Funny thing, isn’t it — she looked to me as a beacon of light, but her words became my illumination.

Thanks, Bee.

 

  • http://allaboutavacakes.com Jenna

    Wow.

    I. Yeah. I have no words for this. I just want to hug you both.

  • Anonymous

    This was beautiful Tracey. You maybe needed to get that email as much as she needed to send it. I’ve long since believed that the world would be a better place, if we just believed in ourselves half as much as our friends do.

  • http://www.jurgennation.com/ Anastacia Campbell

    Love. And not the word; the kind that can’t be forced into a collection of letters or a description.

  • Anonymous

    Thinking of you, Bee. Remember Tracey’s words; they are all true.

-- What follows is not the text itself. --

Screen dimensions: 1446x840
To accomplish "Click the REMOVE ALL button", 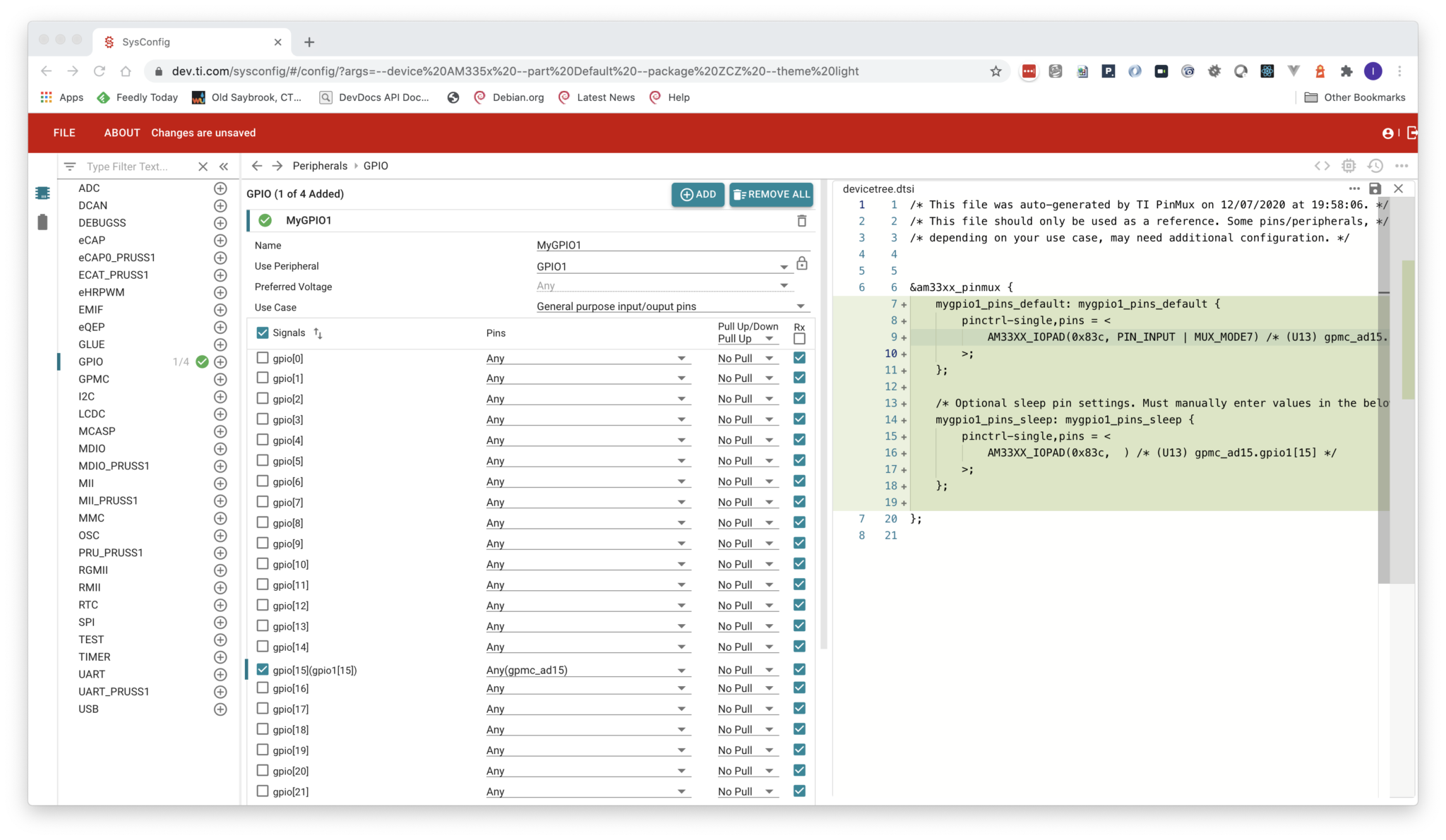I will 771,195.
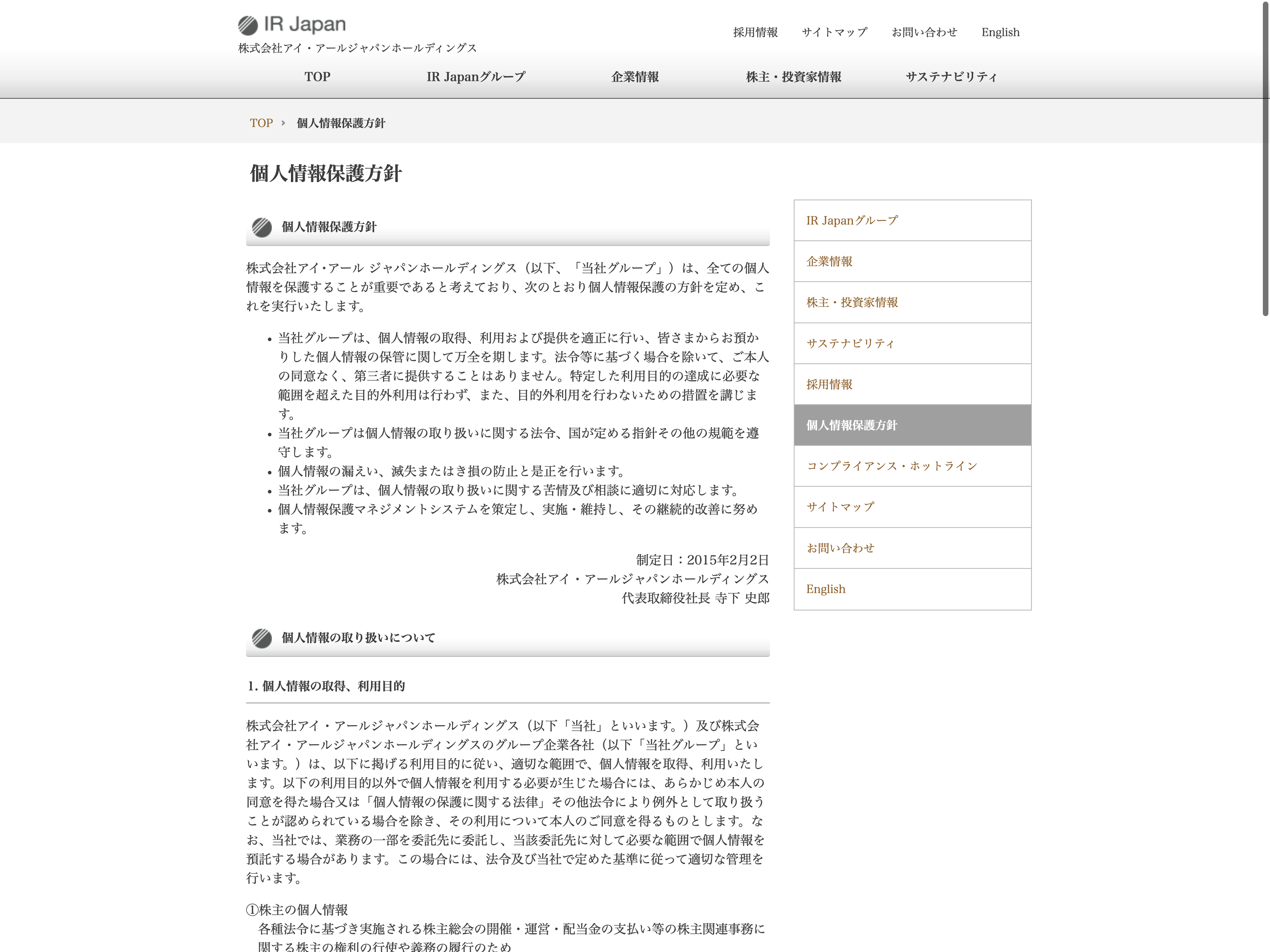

  • http://sarahandthegoonsquad.com/ Sarah, Goon Squad Sarah

    I think sometimes we forget the power we can have – and even more so the power (for good) that our readers can have over us. This is beautiful and an amazing example of how much difference we can make even when most of the time it just feel like we are talking to ourselves.

    Amazing post, Tracey.

    • http://www.sweetney.com Sweetney

      Yes. THIS.

  • http://www.fromtracie.com From Tracie

    Yes. Just yes.

    This is exactly what I needed to read today. Thank you for that.

  • Anonymous

    Wow.

    ” .. but because as women we’re trained to make ourselves smaller than we are.”

    So true .. and yet, the whole reason she wrote to you is because you write a blog on the interent. And not just any blog .. you write Sweetney boldly and with passion and conviction and courage, man. You write BIG. Somewhere along the way, you gave yourself permission to write big. And that means you give other people the permission, or at the least the *possibility* to do the same. That’s a huge gift.

    Power to you.

    • Anonymous

      THE INTERENT.

      I is a real writter.

      • http://www.sweetney.com Sweetney

        Heh. Thank you, lady. One thing I’m giving myself for Christmas is permission to truly be myself. To, as you say, go BIG. To leave it all on the floor. Too many people are tentative these days, withholding, cautious. I’m tired of it, personally.

  • Anonymous

    Wow. What a huge compliment she gave you. I hope you’re proud, because you should be. Your words have touched me, and made me think, many times.

    It’s also true what Sarah said; we readers of your blogs feel connected to y’all, in ways large and small. I still remember the first blogger who responded to an email I sent her, Yvonne of joyunexpected. It absolutely SHOCKED me that she would take the time to talk to me, to send me a response. As a result, I have on occasion reached out to other bloggers, for various reasons, not all of whom have been so kind. However, Yvonne was the impetus that gave me the courage to even initiate such contact with others online. I never wanted to BOTHER anyone. And you know what? I discovered that most bloggers are really nice people, you included. It’s been really rewarding.

    I wish you the best, Bee. And you, too, Tracey. You both deserve it.

  • http://twitter.com/kristenhowerton Kristen Howerton

    This is fantastic – her letter and your response make me all glowey.

  • http://www.postdivorcechronicles.com LeeBlock

    Wow. I don’t even have any words for this. It sent chills and brought tears. The power of a being a woman and the power of blogging…amazing…you…amazing….her bravery….amazing.

  • http://twitter.com/PunditMom Joanne Bamberger

    I was so moved by this post and by your words that reminded me that sometimes we’re not even aware of the impact we have on the lives of people. There are so many days when I’m ready to pack in the whole writing online thing. This gives me hope that there is a purpose to be served by many of us being out here and sharing our stories and our lives.

    • http://www.sweetney.com Sweetney

      Agreed. And to not just see, but FEEL, how those readers can impacts us, too. That it’s about connectedness and reciprocation.